◆ TEXT FOR ANALYSIS
-=-=-=-=-

A VITAL animal rescue service has refused to re-home any more pets from the Griffith Pound until council drastically improves conditions at the facility.
Unsealed concrete, bare dirt and a "chute" that people dump their dogs down have allowed the potentially fatal parvo virus to run rampant through the pound, and Ken Rebetzke from Needy Paws has had enough.
In the 18 months it has been operating, Needy Paws has rescued at least 500 dogs and cats from the Griffith Pound and re-homed them across Australia.
Without the vital service, Mr Rebetzke said it is likely every animal dumped at the pound – that is not claimed – will be put down.
The cost of treating a parvo-infected dog, plus the service’s standard vaccination and desexing costs, is simply too much for Needy Paws to bear, with each infected dog carrying the burden of a $1000-plus vet bill.
Mr Rebetzke has also struggled to place the infected animals with his carers, who cannot take a risk with the highly contagious disease.
“The main problem for us is the unwanted dog chute – as soon as one infected dog goes down there, they all get it,” Mr Rebetzke said.
“And the fact that the concrete is unsealed – they can disinfect all they like but the disease stays in there.”

-=-=-=-=-

◆ TASKS FOR THIS EXERCISE
a – How would you restate the paragraph in the Griffith Pound article beginning "The cost of treating a parvo-infected dog" in one shorter sentence that keeps its main facts?
b – Could you write the next few paragraphs of the Griffith Pound article, picking up after its final sentence?
The listing is separate material and has no connection to the Griffith Pound article.

-=-=-=-=-

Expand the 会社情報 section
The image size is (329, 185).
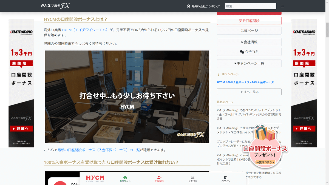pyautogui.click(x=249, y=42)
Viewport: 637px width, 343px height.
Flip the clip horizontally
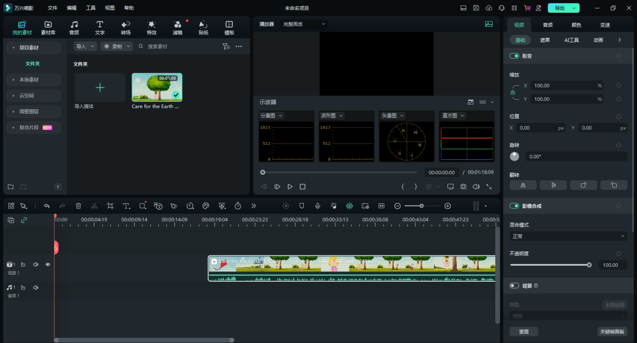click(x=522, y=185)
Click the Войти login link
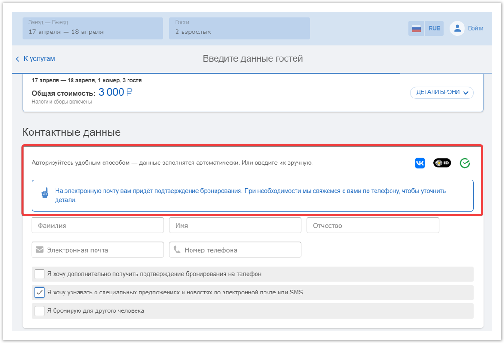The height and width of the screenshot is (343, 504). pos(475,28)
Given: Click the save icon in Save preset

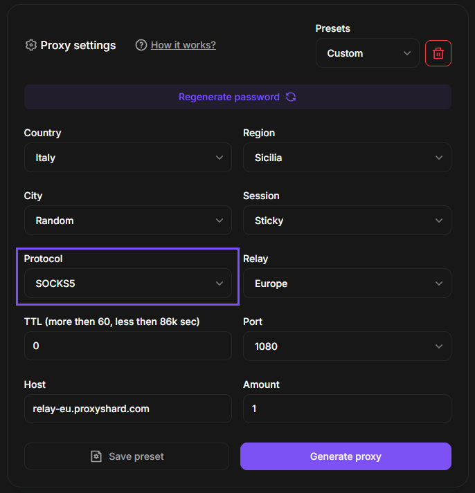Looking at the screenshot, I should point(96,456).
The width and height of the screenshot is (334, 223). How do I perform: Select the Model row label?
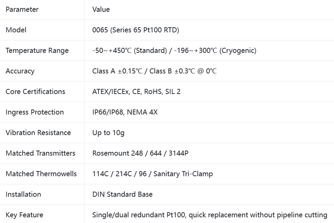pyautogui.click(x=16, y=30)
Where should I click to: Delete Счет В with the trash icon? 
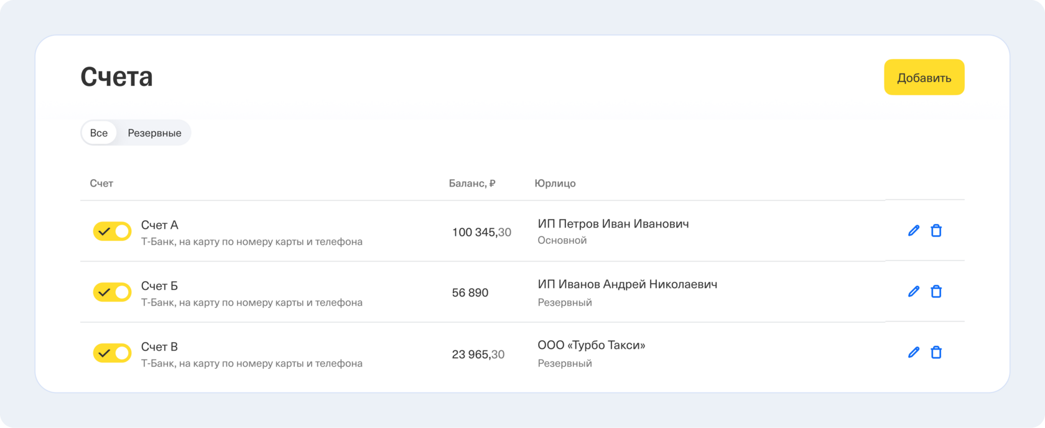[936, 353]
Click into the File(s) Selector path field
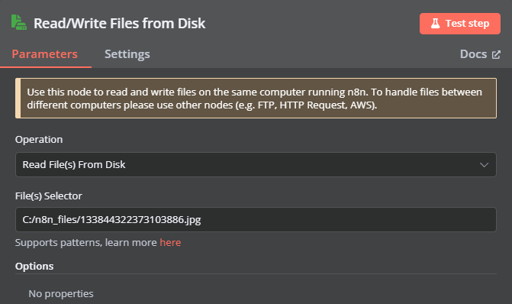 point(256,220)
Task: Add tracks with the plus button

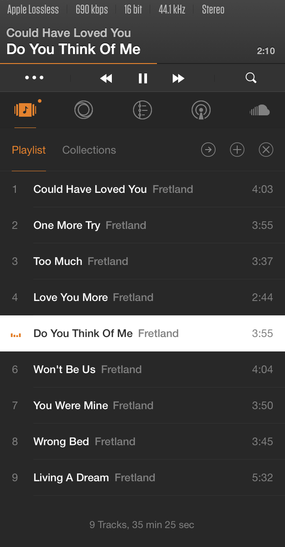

-=-=-=-=-

◆ RESPONSES PER TASK
a – Each parvo-infected dog costs over $1000 in vet bills on top of standard vaccination and desexing, which is more than Needy Paws can afford.

b –
Griffith City Council will undertake a review of the pound facilities after Councillor Alison Balind moved a motion at last week’s meeting, which was passed.
The review will investigate operations including animal intake, re-homing and accommodation, as well as the possibility of subsiding de-sexing costs for locals and alternatives for operating the facility.
Cr Balind said the motion was a response to community concerns about conditions at the pound.
“The pound is not the greatest place in the world but at the same time, I understand council has a lot of competing priorities,” Cr Balind said.
“The people in the community who just dump their dogs there are the real issue.
“People need to take more responsibility for their animals because the reality is, if Needy Paws aren’t going to rehome them, they’re going to be euthanised.”
Mr Rebetzke said he will only consider resuming services to the Griffith Pound if the basic conditions – the chute, the concrete and the bare dirt - are addressed.
Manager of executive services at council, Shireen Donaldson, said if councillors determined the pound was in urgent need of an upgrade, money could be allocated from another project otherwise it would have to wait until next year’s budget.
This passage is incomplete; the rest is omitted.